You are viewing a plain text version of this content. The canonical link for it is here.
Posted to commits@mxnet.apache.org by ta...@apache.org on 2020/07/09 04:40:58 UTC
[incubator-mxnet] branch v1.x updated: [v1.x] Backport of Fix
BatchNorm backward synchronization (#18644) (#18654)
This is an automated email from the ASF dual-hosted git repository.
taolv pushed a commit to branch v1.x
in repository https://gitbox.apache.org/repos/asf/incubator-mxnet.git
The following commit(s) were added to refs/heads/v1.x by this push:
new 024daa6 [v1.x] Backport of Fix BatchNorm backward synchronization (#18644) (#18654)
024daa6 is described below
commit 024daa6b56fab4b96f135fd0c5c9489505ba307a
Author: Andrzej Kotłowski <An...@intel.com>
AuthorDate: Thu Jul 9 06:39:38 2020 +0200
[v1.x] Backport of Fix BatchNorm backward synchronization (#18644) (#18654)
* Add test for BatchNorm running variables synchronization
* Fix BatchNorm backward synchronization
It fixes issue #18610
---
src/operator/nn/batch_norm.cc | 3 +++
tests/python/unittest/test_gluon.py | 26 ++++++++++++++++++++++++++
2 files changed, 29 insertions(+)
diff --git a/src/operator/nn/batch_norm.cc b/src/operator/nn/batch_norm.cc
index af8f25a..3e36559 100644
--- a/src/operator/nn/batch_norm.cc
+++ b/src/operator/nn/batch_norm.cc
@@ -640,6 +640,9 @@ then set ``gamma`` to 1 and its gradient to 0.
NNVM_REGISTER_OP(_backward_BatchNorm)
.set_num_inputs(8)
.set_num_outputs(3)
+.set_attr<nnvm::FMutateInputs>("FMutateInputs", [](const nnvm::NodeAttrs& attrs) {
+ return std::vector<uint32_t>{6, 7}; // moving_mean, moving_var
+})
.set_attr<nnvm::TIsBackward>("TIsBackward", true)
.set_attr<FInferStorageType>("FInferStorageType", BatchNormStorageType)
#if MXNET_USE_MKLDNN == 1
diff --git a/tests/python/unittest/test_gluon.py b/tests/python/unittest/test_gluon.py
index cf6bc36..60fd526 100644
--- a/tests/python/unittest/test_gluon.py
+++ b/tests/python/unittest/test_gluon.py
@@ -759,6 +759,32 @@ def test_pool():
@with_seed()
+def test_batchnorm_backward_synchronization():
+ """
+ Tests if synchronization of BatchNorm running variables is done correctly.

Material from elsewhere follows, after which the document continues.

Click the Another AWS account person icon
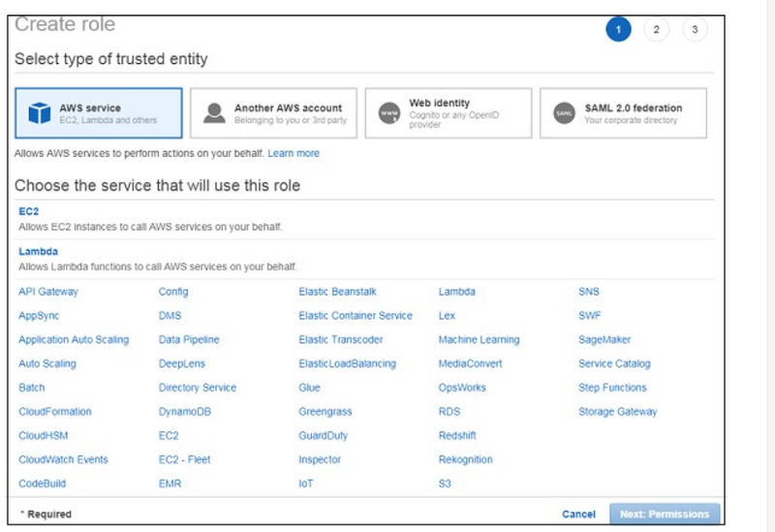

+ If not, the test sometimes fails - depending on the timing.
+ """
+ ctx = mx.test_utils.default_context()
+
+ for variable in ['running_var', 'running_mean']:
+ for _ in range(20):
+ layer = nn.BatchNorm()
+ layer.initialize(ctx=ctx)
+ for _ in range(3):
+ data = mx.nd.random.normal(loc=10, scale=2, shape=(1, 3, 10, 10), ctx=ctx)

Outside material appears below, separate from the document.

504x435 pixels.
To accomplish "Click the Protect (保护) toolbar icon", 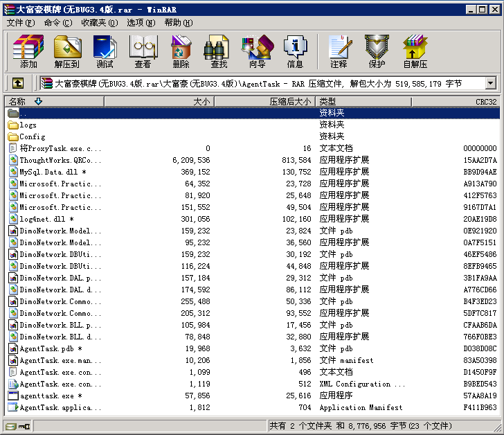I will coord(377,51).
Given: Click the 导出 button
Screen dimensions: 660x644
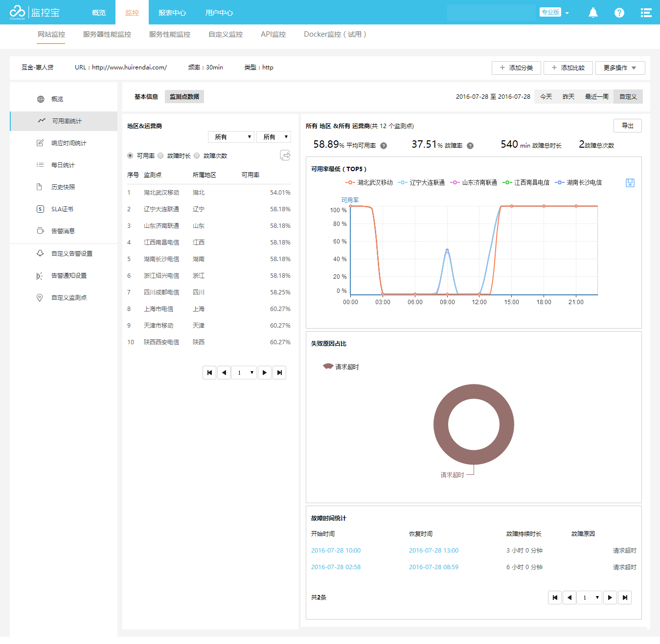Looking at the screenshot, I should [627, 126].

+ with mx.autograd.record():
+ out = layer(data)
+ out.backward()
+
+ # check if each read give the same value
+ var1 = getattr(layer, variable).data().asnumpy()
+ for _ in range(10):
+ var2 = getattr(layer, variable).data().asnumpy()
+ if (var1 != var2).any():
+ raise AssertionError("Two consecutive reads of " + variable + " give different results")
+
+
+@with_seed()
def test_batchnorm():
layer = nn.BatchNorm(in_channels=10)
check_layer_forward(layer, (2, 10, 10, 10))